Learning Forum

[JoaoAlex]

Hello folks,

I need to confirm a few topics about Bladegen and DM software in the creation of turbomachinery geometry:

(1) Are those 4 parameters sufficient to completely define a general impeller geometry on Bladegen?

- Meridional profile

- angle distribution (represented by beta or theta)

- thickness distribution

- number of blades

(2) In the standard procedure for geometry creation, the angle distribution is defined in the 0% span layer and 100% span layer, how does Bladegen interpolate or create the angle distribution for the other 3 span layers (0.25/0.5 and 0.75)

(3) Why the blade-to-blade view uses the M' vs theta coordinates system (or M vs R*theta; or M vs theta')?

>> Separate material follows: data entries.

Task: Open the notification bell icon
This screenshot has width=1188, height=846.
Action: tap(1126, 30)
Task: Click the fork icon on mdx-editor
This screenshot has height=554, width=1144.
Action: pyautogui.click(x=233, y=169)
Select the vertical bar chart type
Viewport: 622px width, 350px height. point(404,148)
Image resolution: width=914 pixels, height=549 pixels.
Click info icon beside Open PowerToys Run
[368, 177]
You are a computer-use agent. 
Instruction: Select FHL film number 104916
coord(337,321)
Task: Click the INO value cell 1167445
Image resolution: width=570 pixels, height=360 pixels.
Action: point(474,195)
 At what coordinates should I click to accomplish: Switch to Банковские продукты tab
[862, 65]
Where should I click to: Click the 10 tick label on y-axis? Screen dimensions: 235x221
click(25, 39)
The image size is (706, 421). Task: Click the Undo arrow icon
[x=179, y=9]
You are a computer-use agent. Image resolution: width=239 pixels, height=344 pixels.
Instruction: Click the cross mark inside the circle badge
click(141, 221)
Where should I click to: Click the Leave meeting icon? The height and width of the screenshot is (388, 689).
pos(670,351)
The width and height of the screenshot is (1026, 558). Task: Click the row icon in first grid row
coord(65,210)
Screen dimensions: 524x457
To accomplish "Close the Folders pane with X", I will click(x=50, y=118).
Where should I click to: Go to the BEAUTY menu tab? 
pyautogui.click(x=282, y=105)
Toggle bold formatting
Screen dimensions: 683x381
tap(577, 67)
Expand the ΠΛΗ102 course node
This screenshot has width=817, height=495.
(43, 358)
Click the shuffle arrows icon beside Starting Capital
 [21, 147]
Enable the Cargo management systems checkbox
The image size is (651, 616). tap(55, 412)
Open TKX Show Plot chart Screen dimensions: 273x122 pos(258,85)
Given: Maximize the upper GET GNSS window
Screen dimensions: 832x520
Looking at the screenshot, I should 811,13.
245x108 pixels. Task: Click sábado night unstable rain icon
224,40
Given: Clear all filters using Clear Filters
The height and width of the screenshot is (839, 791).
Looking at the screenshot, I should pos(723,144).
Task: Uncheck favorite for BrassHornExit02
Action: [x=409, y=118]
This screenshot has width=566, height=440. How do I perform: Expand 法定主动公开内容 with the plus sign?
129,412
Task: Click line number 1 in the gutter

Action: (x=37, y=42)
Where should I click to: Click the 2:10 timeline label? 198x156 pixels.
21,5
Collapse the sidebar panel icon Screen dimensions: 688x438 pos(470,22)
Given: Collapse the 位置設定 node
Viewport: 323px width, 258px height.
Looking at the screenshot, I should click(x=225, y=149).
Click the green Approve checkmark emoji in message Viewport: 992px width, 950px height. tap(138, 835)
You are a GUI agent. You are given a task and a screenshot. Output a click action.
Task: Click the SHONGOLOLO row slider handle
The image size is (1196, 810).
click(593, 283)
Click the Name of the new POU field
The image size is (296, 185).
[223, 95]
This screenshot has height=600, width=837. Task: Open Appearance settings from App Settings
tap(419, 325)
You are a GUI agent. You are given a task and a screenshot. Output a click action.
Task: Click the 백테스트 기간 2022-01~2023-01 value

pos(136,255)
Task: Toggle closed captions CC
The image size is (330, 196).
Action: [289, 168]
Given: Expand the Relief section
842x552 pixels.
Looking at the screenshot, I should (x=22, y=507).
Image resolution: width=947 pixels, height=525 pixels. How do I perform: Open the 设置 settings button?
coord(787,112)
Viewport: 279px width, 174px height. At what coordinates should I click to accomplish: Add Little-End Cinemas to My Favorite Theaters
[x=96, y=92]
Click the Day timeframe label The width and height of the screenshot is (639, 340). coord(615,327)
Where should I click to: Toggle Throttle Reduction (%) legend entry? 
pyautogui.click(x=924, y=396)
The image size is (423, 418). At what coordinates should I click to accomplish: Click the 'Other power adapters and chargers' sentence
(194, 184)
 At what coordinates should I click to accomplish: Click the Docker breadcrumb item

Usually, a see people defining the airfoil parameters in a 2D plane, where there is the axial chord, tangential chord, blade angles, leading-edge radius, and so on. I read that the beta angle is defined in the (m,s) coordinate systems, but still can't relate this to this blade-to-blade view. I get confused when converting cascade parameters from twisted rotors to 3D geometry in Bladegen.

[JoaoAlex]

[Rob]

It's enough to parameterise those values. As to whether it's enough for Bladegen, I have no idea.

[rfblumen]

1.) Specifying those four parameters (meridional profile, angle distribution, thickness distribution blade count) in general will describe the blade. There are other features that can be included in addition to these (blade leading edge/trailing edge ellipse/cutoff, overfile/underfile, tip clearance, etc). Recall that BladeGen can't be parameterized. To parameterize the geometry, the design from BladeGen needs to be transferred to BladeEditor (i.e. DesignModeler) via a "Load BGD" in BladeEditor or exporting a Neutral Data File in BladeGen and importing the NDF into BladeEditor.
2.) The exact details on how the angle interpolation is done isn't provided, but I would assume that given just the hub and shroud layers it's using a linear interpolation at a given non-dimensionalized streamwise location in the meridional space. You can observe this looking at the beta graph or theta graph in BladeGen.
3.) In the old days of blade design layouts, a 3D blade section at a constant span fraction (say at 50% span) would be collapsed to 2D using a conversion from Cartesian (x,y,z) to (m,s) coordinates where m is the meridional coordinate (m=integral(sqrt(dr^2+dz^2))) and s is integrated arc length (s=integral(r*dtheta)). The coordinates (m,s) are equivalent to (M,Theta') in BladeGen. The reason why (M,Theta') is not the default coordinates for displaying the developed view of the blade section in BladeGen is that for geometries where radius is increasing (i.e. radial impellers) the periodic boundaries "fan out" in the developed view and make displaying neighboring blades impossible without distorting them. By normalizing (m,s) by radius, we get (M',Theta) which allows displaying neighboring blades in the developed view for radial machines without distorting the neighboring blades.
Note that all span fractions in BladeGen represent a surface of revolution in 3D Cartesian space. If dealing with axial blade geometry where the geometry is described in terms of actual 2D slices through the 3D geometry, to properly transfer the geometry to BladeGen it would need to be described on constant radius surfaces.

[JoaoAlex]

thanks!